But then the trigger happened. I realized as I stood looking at the small containers of tapioca pudding that my husband never bought any for me, for over 19 years of marriage. As I found myself reaching out for this treat that I knew I just needed to get. I got incredibly sad. One that knows your favorite things, NEVER bought it for me. Never thought of me as he passed this eisle so many times. It made my heart hurt. Never loved, never thought of. never a thought of just because I know she likes it, I will get it for her. Never loved. Never appreciated. All so sad. 19 years. Perspective.
This is what it feels like to not be loved, not be honored, not feel special.
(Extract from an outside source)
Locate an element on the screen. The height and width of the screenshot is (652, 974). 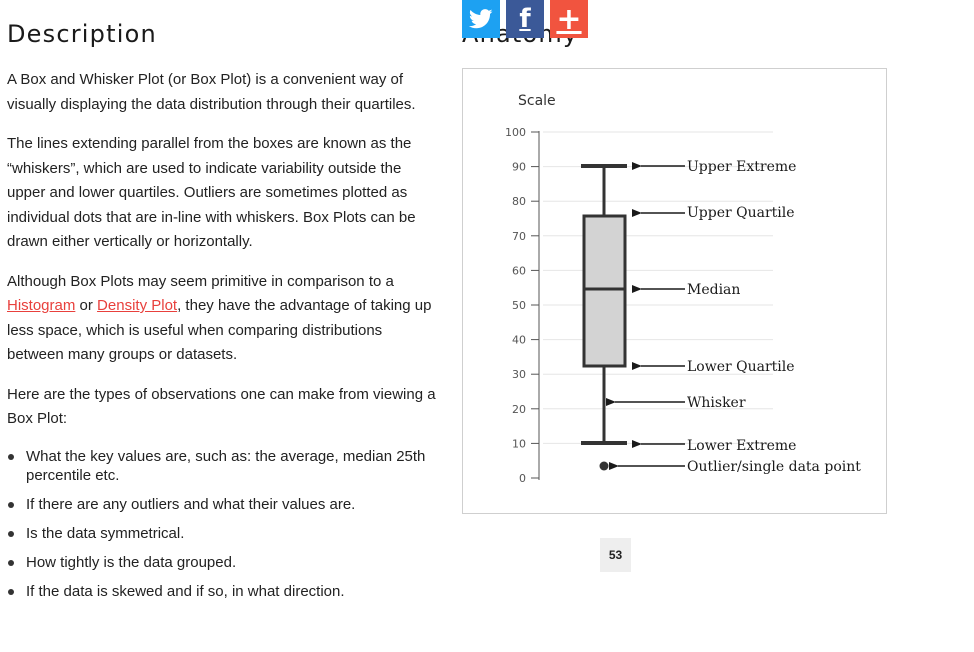
tick-label: 0 is located at coordinates (522, 478).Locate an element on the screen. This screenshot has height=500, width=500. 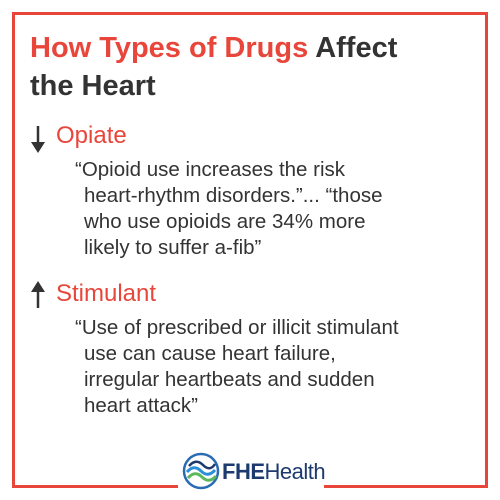
logo-text: FHEHealth is located at coordinates (274, 472).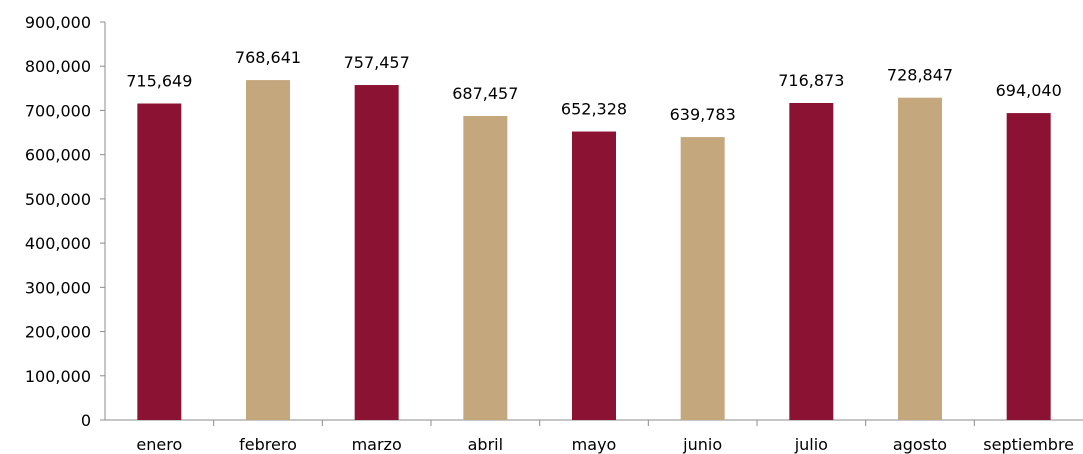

I know this feeling, it has followed me through all of my life. My mother rejected me. She didnt want me. My Dad didnt fight for me. My exhusband was abusive and didnt understand the depth of what love meant. My husband now, less than cherished. Not even a second thought. Tapioca pudding, that is what sent this trigger off. Persepctive.
I am gtateful to God for showing me these things. It still hurts too deep. Will I ever be enough for someone to truly love? I have so much to give and it has been taken over and over again. Will I need to just rest in Gods arms and be single. Always wondering why I am not good enough for someone to just appreciate?
Will the thoughts of death consume me? The thoughts of just wanting to feel no pain, just for a time consume me? This hurts, and I know it will for quite some time. I dont love him enough to keep being lied to. I have to let him go. I want to let him go, part of me wishes he was different but yet another things comes up and he is not.
How can someone not care where someone they “love” lives and resides, if they are ok? I know he is safely with his mom in a safe home surrounded by people who know him and love him as he is. They will not challenge him to change as I know they are telling him that I am and will always be not good enough for him. How can a husband not know where his wife is and be okay with that? Why does it surprise me? when we lived together he didnt know where I was and didnt care. So much time, fighting to keep a marriage alive, fighting alone. Realizing that the other party didnt want to fight for the marriage. Realizing that it was never about me or the marriage, it was always about his convenience and how he looked to the outside world.
All over tapioca pudding. If he had just bought one of those small containers over the years, maybe, just maybe I would have known I was loved. One gesture, one sign. Nothing. I should have known, I should have gotten out earlier. I tried, Lord knows I tried.